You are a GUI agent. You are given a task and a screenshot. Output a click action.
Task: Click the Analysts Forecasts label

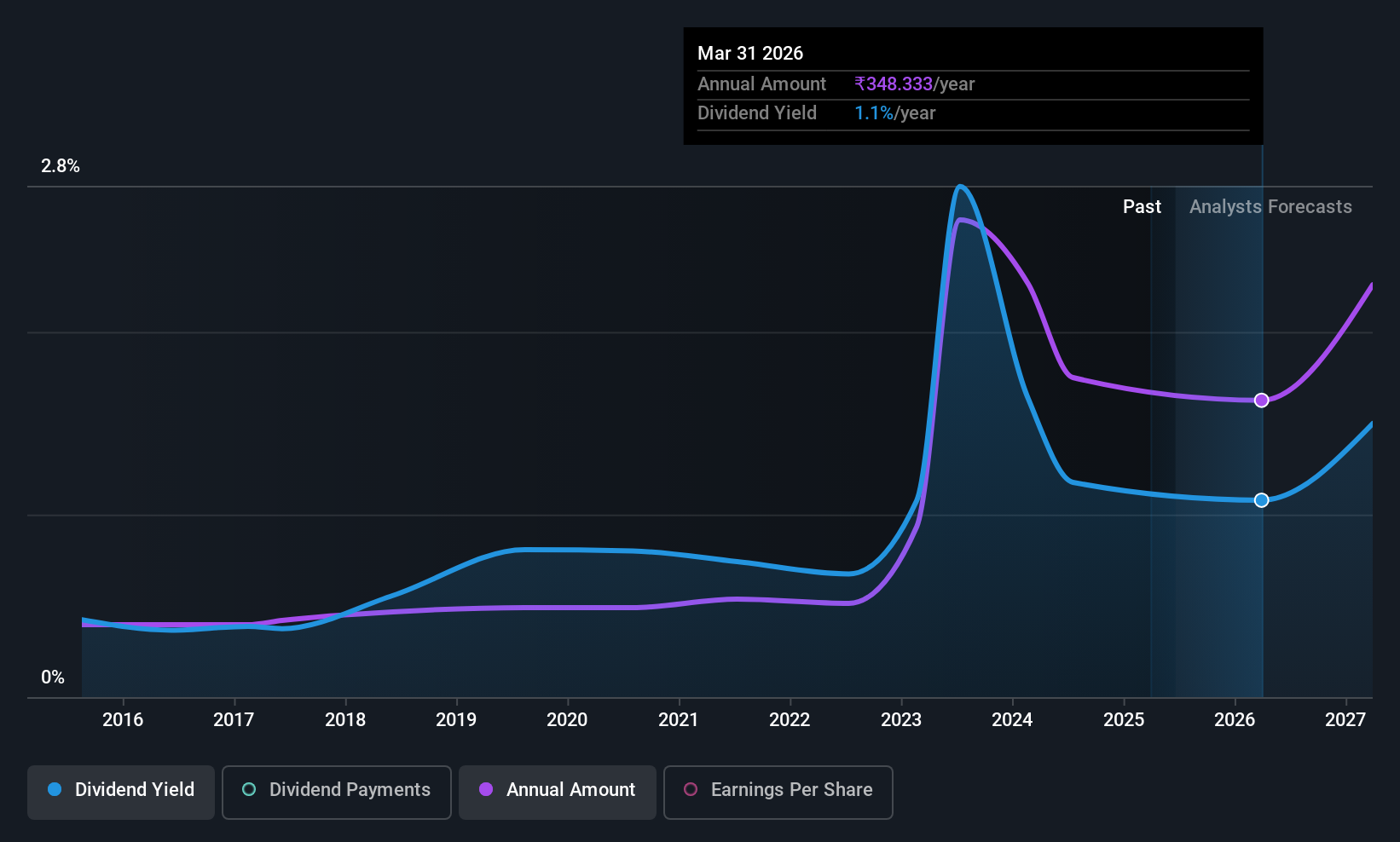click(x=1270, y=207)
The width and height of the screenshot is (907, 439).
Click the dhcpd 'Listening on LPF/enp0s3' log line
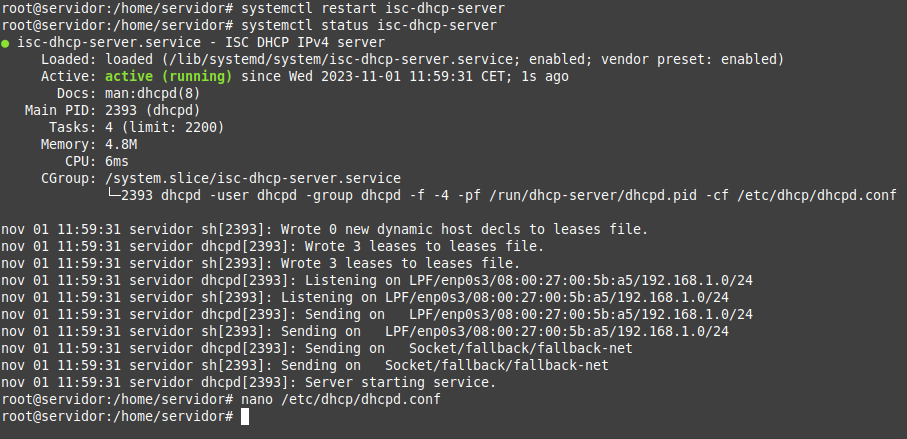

━━━━━━━━━━

Looking at the entries above, count the lines that contain "screenshot" and answer with only the number.

2